Opinion
Docket Nos. 117934, 118007.
Decided May 9, 1990.
Frank J. Kelley, Attorney General, John D. O'Hair, Prosecuting Attorney, and George E. Ward, Chief Assistant Prosecutor, for the people.
Cornelius Pitts, for Alvin Demings, III.
Before: HOLBROOK, JR., P.J., and McDONALD and JANSEN, JJ.
Defendants were charged with delivery of more than 50 but less than 225 grams of a mixture containing cocaine, MCL 333.7403(2)(a) (iii); MSA 14.15(7403)(2)(a)(iii), and entered guilty pleas thereto. Defendant Demings was sentenced to a term of imprisonment of ninety-three days to twenty years; defendant Brown to ninety-seven days to twenty years. The prosecutor now appeals these sentences as of right pursuant to MCL 770.12; MSA 28.1109. We reverse and remand.
The prosecutor first argues that the trial court's reasons for departing from the legislatively prescribed minimum drug sentence do not rise to the level of "substantial and compelling" reasons as required for departure from the minimum sentences. We agree.
MCL 333.7401(4); MSA 14.15(7401)(4) provides that a sentencing judge may depart from the statutorily provided minimum term of imprisonment when the court "finds on the record that there are substantial and compelling reasons to do so." The statute is, however, silent as to what reasons rise to the level of "substantial and compelling."

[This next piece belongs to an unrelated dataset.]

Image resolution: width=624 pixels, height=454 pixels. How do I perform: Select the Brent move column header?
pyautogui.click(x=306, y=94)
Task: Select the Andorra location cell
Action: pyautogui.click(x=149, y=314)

Defendants would have us believe that by its silence in defining the terms, the Legislature has left determination of what is "substantial and compelling" to the sole discretion of the sentencing court. Such a conclusion, however, belies the legislative purpose in enacting a presumptive sentencing statute. Rather than being an exception by which the general rule could be circumvented, we believe the Legislature intended the exceptions to be limited and few in number.
The findings made by the trial court in the case before us are insufficient to permit appellate review:
The Court: Well, I read the Pre-Sentence Report on both of these young men, I also read the Pre-Sentence Reports that were prepared independentely [sic] by Dorothy Taylor — , it is rather tragic that these young men decided they could make a quick buck and went out and did this, there is some urging on the part of the Police Department to get them involved in this, based on their indication to me that there were phone calls asking when they could come through with that and I just think that based on that they deserve a minimum period. I am going to send them to prison, but I am going to send them for a very minimum period of time, I think their educational background and growing up and experience and Jackson Prison for a few days will give them the jolt they need to get on with their business of their lives. I think further that because of the family background that they come from they will have that family support when they come out to get themselves together and hopefully get on with their lives. I do not excuse their behavior . . .
Mr. Metz [Assistant Prosecuting Attorney]: Judge, May I speak to that.
The Court: Just one second — I do think by sending them up to Jackson for a few days they will get the message and will not be involved any more and I also recommend to the Corrections Commission that they can be put into a Community Corrections Center as soon as the Corrections Commission thinks that it is feasable [sic], then I have no objections.
On remand, the trial court should make specific findings as to the substantial and compelling reasons it found as justification for imposing minimum sentences of ninety-seven days and ninety-three days rather than the five-year minimum as provided by the statute.
As to the prosecutor's second issue, whether the "findings on the record" which may justify a departure from the minimum sentence as well as the resultant sentence are appealable, we hold that they are. Appellate courts are vested with the jurisdiction to review all sentencing issues. People v Coles, 417 Mich. 523, 535; 339 N.W.2d 440 (1983).
Reversed and remanded. We do not retain jurisdiction.